Cet effort avéré de partage ne peut cependant se poursuivre, s’améliorer, ni s’intensifier, si l’on ne produit davantage de richesses ; et, vous l’aurez compris, si on ne travaille pas davantage et avec plus de performance.

C’est tout le sens des réformes que j’ai engagées afin de modifier en profondeur la structure même de notre économie et la rendre plus compétitive.

 

Mesdames et Messieurs, mes chers Compatriotes,

J’entends cependant les attentes et les revendications des uns et des autres.

J’y perçois les aspirations du patronat, les insatisfactions des travailleurs des secteurs public et privé.

Pour l’essentiel, et conformément au compte-rendu que m’en a fait le Premier Ministre, outre les revendications salariales, il s’agit de la modernisation de notre cadre législatif et réglementaire en matière d’organisation du travail, de l’emploi et de la sécurité sociale.

Pour ce qui est du secteur public, je voudrais rappeler que je suis loin de ceux qui pensent que les agents de l’Etat sont un fardeau pour la Nation, et encore plus loin de ceux qui voudraient les jeter en pâture, les désignant comme un frein au développement économique et social de notre pays.

Bien au contraire, je reste persuadé que l’administration publique est un véritable atout pour notre développement, car il n’y a pas d’Etat fort et prospère sans une administration publique forte et impliquée, sans agents du service public bien formés, performants et conscients de la responsabilité de la tâche qui leur est confiée.

Cela appelle donc de la part de l’Agent du service public plus d’humilité, plus de disponibilité, plus de serviabilité et plus d’ardeur au travail ; toutes choses qui conditionnent l’établissement d’une administration véritablement républicaine et performante, au service de nos concitoyens.

En effet, je voudrais rappeler que l’Administration se doit d’observer une neutralité absolue dans son fonctionnement. Et pour le dire plus simplement, l’Administration n’a ni père, ni mère, ni frère, ni sœur, ni ethnie, ni religion, ni parti politique.

Mais, l’administration a un Chef, et elle est au seul service de la Nation.

C’est ici le lieu de rappeler également qu’il ne saurait y avoir, au Gabon, un secteur d’activité plus important que d’autres.

Tous les secteurs sont importants, car tous se valent dans leur contribution au bien-être de nos compatriotes et à la richesse nationale.

Il n’y a pas non plus une administration plus importante que toutes les autres. Chacune a un rôle à jouer.

Chacune, complémentaire des autres, est un maillon de la chaîne administrative au service des usagers.

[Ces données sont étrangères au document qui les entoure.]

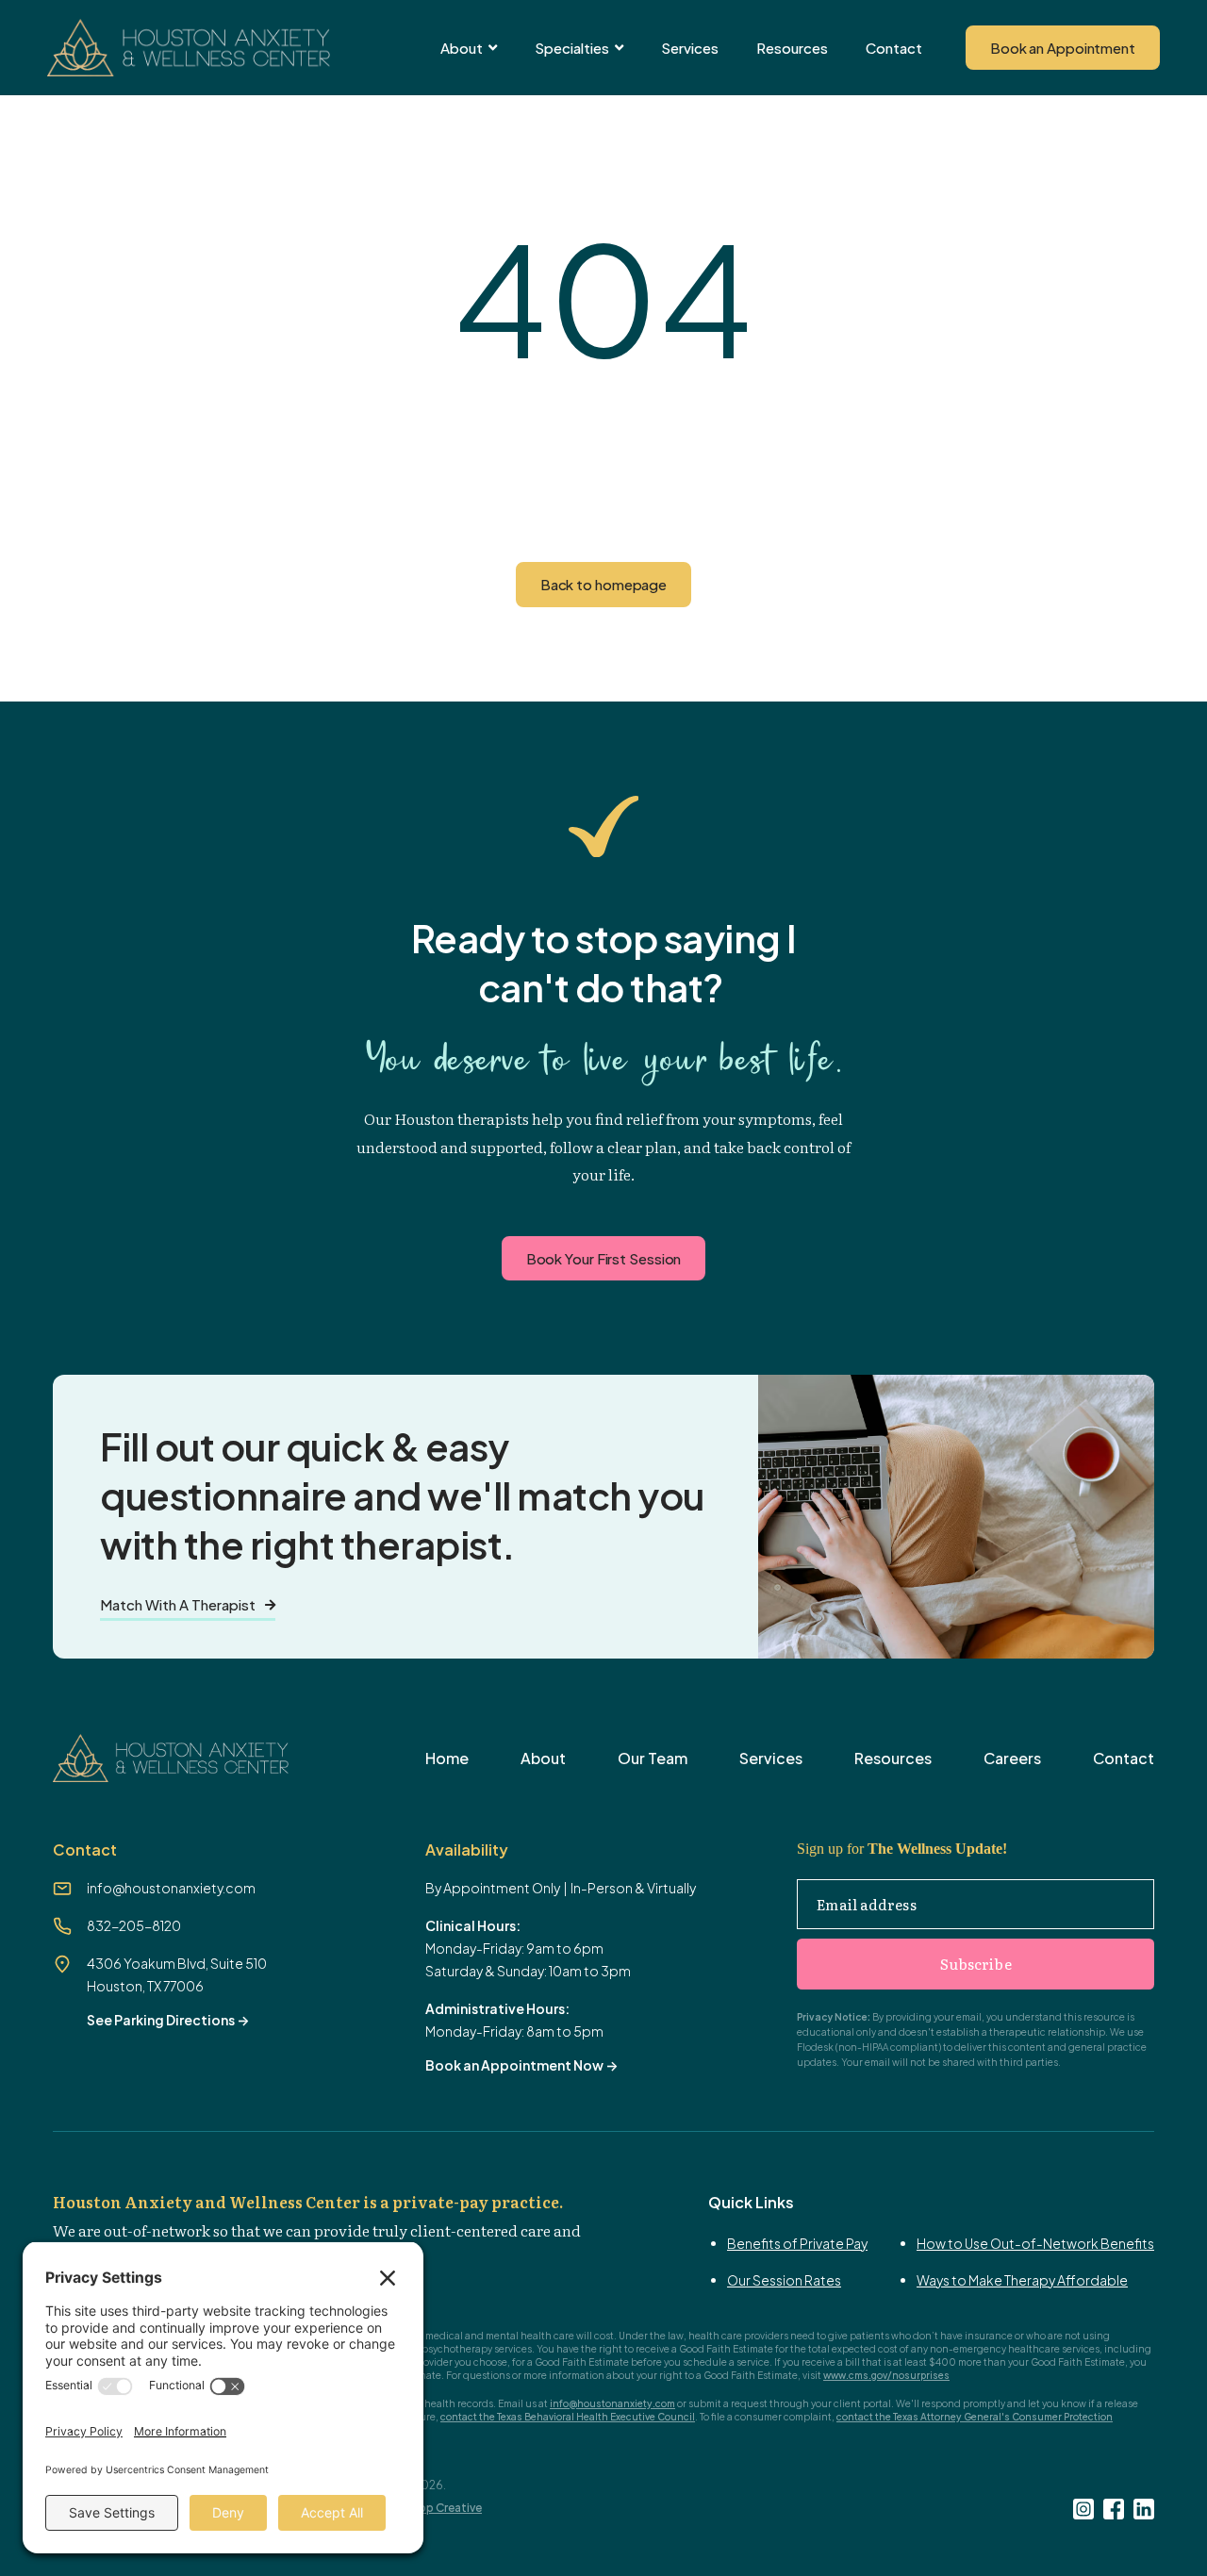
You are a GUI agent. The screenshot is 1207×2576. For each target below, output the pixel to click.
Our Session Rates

C’est cette Administration publique républicaine que nous voulons qui nous permettra de lutter efficacement contre la pauvreté, l’exclusion et les inégalités.

Or, il nous revient avec insistance, que nos populations perçoivent de plus en plus le Service Public comme un frein à la performance, à l’efficience et à l’efficacité de l’action.

Ce Service public se caractérise aux yeux de l’opinion comme l’apanage de l’absentéisme, des horaires incertains, du service inégal ou approximatif, du non-respect de la hiérarchie, de l’incivisme voire de l’arrogance, de la corruption, de l’incompétence, et j’en passe.

Cette litanie de maux a pour conséquence directe de dévaloriser autant l’Agent que le travail qui y est réalisé.

Il nous faut donc impérativement changer cette image.

Et que personne ne s’y trompe, ce n’est qu’ensemble que nous y parviendrons. Améliorer les conditions de travail est de la responsabilité du Gouvernement, tandis que rendre un service public de qualité est de la responsabilité de l’Agent.

A cet effet, la satisfaction des besoins des usagers doit demeurer votre objectif premier, votre raison d’être, mais aussi le véritable thermomètre de vos revendications.

En effet, comment comprendre la légitimité d’une revendication, lorsque, dans le même temps, l’usager n’est pas satisfait du service public ?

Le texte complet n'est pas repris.